When Galantini observed the test, they had large version of E-Cat that
can store large quantities, perhaps several liters of water, before it
starts overflowing.


When I am cooking, I can stop a pot from boiling dry whether it is large or small. It is not difficult at all.

Jed, if you could not see the boiling, how could you judge the level?



This also means that ictu oculi is very unreliable
way to make reliable confirmation.


He withdrew the probe and looked at it. It was dry. It would wet if there was water flowing through the machine.

How do you know this? Have you considered the nature of the thermometer port, do you know how it is constructed. And what would the temperature of the thermometer be? Wouldn't it be above ambient boiling. When the pressure is relieved for any water on the surface of the thermometer, my expecation would be that it would immediately vaporize.

 This is very reliable; anyone can see if an object is wet or dry.

Sure. By the time he looked at it, it was dry. Jed, you have the imagination of a slug.
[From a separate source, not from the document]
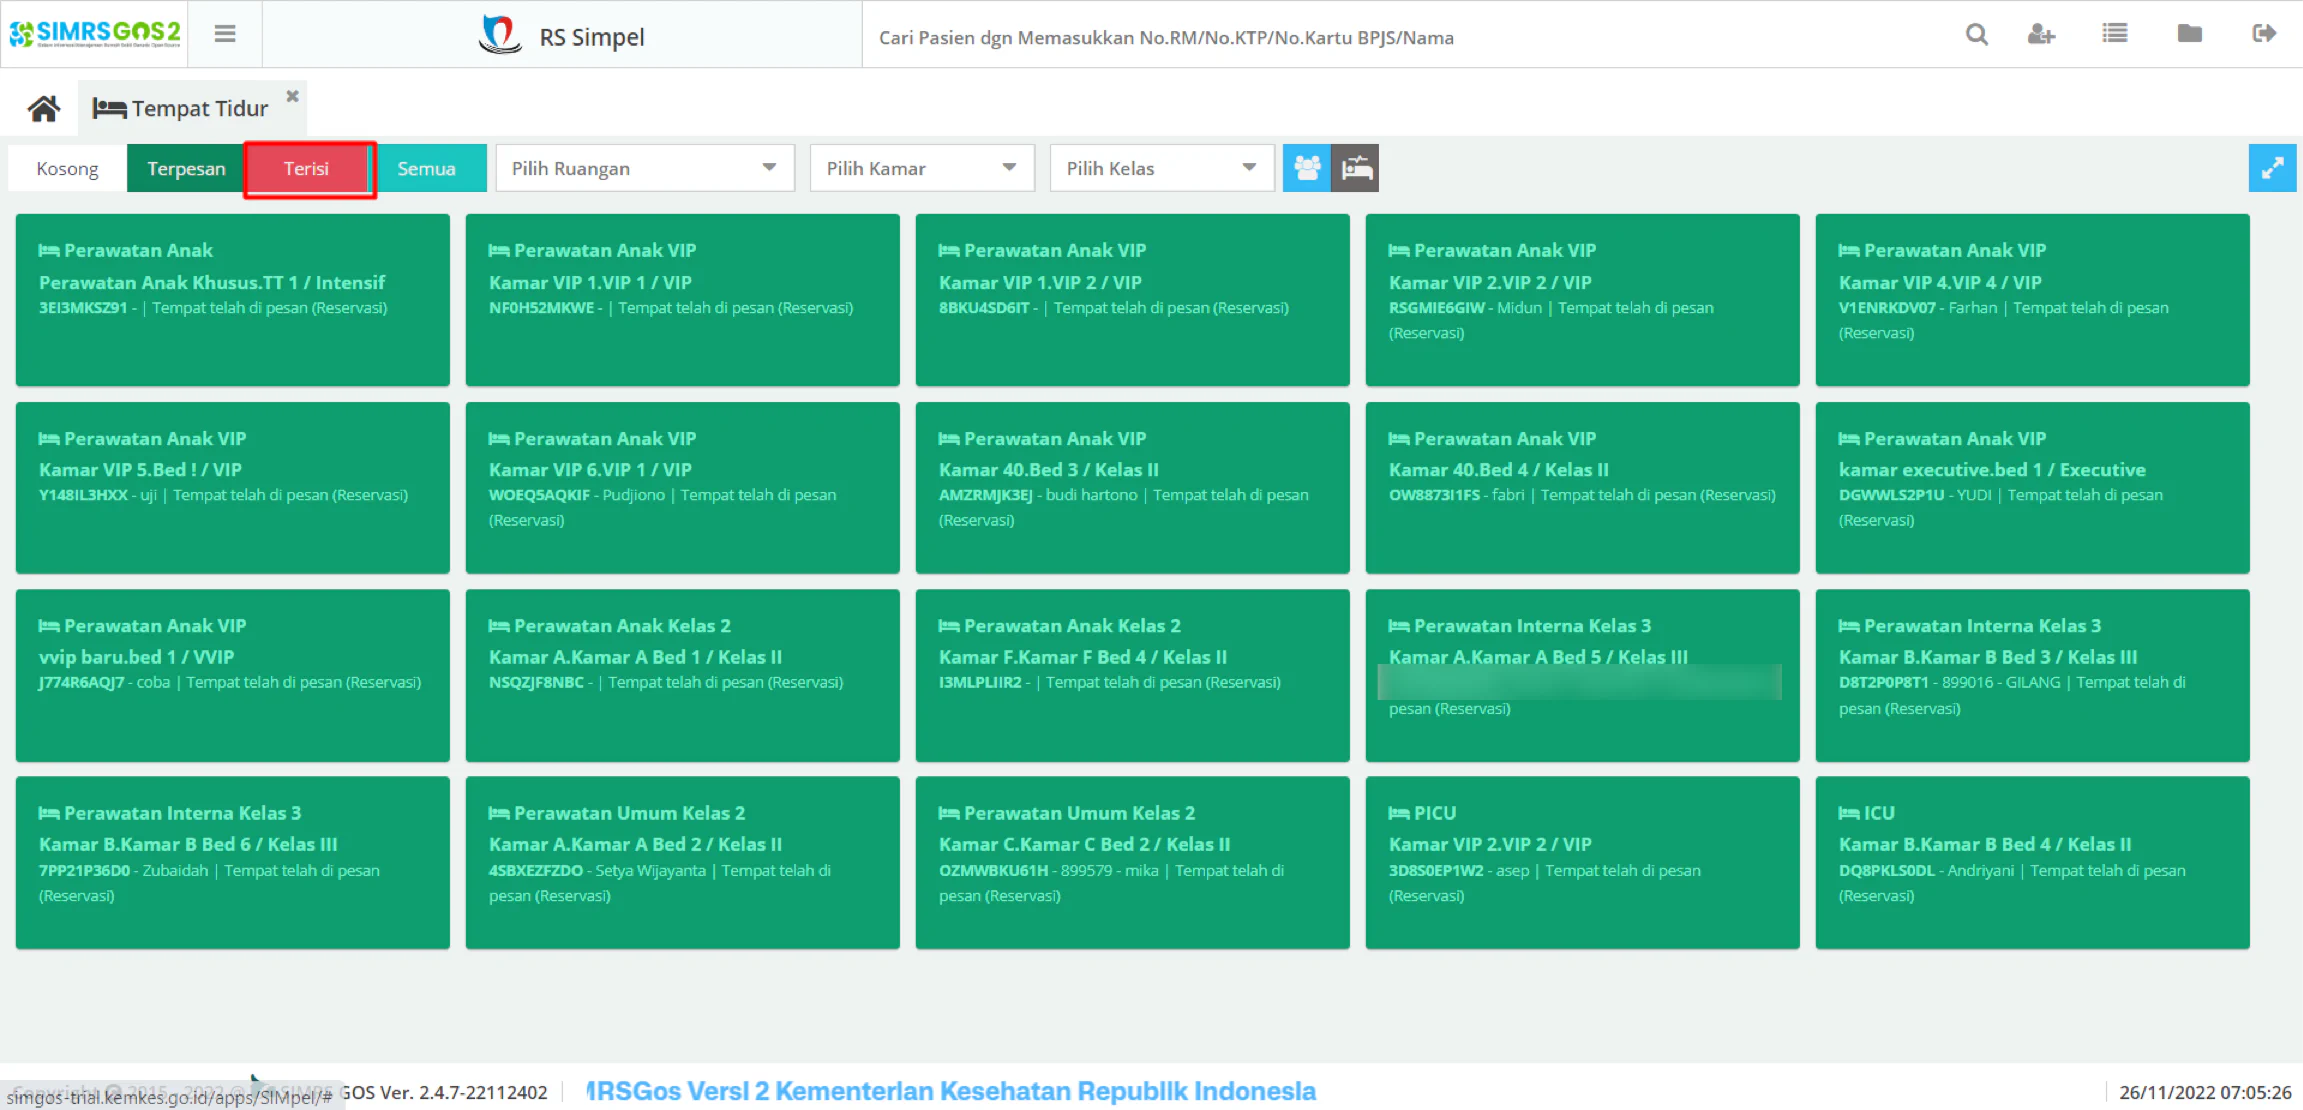Click the gray bed icon button
The height and width of the screenshot is (1110, 2303).
1356,168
Am I certain that I'm right about a thermometer like that? Of course not! But it's what I'd expect. I'll try something tomorrow and tell you about it.

I'm worried about the thermometer port. Pulling the thermometer out while the E-cat was running lots of steam, if it doesn't have some way of closing itself, would very possibly scald the one pulling the thermometer out. Nobody has reported steam coming out of the thermometer port. I think it collapses, closes, when the thermometer is withdrawn. I was worried that if there were overflow water, it might come out that port. But apparently it, and steam, don't.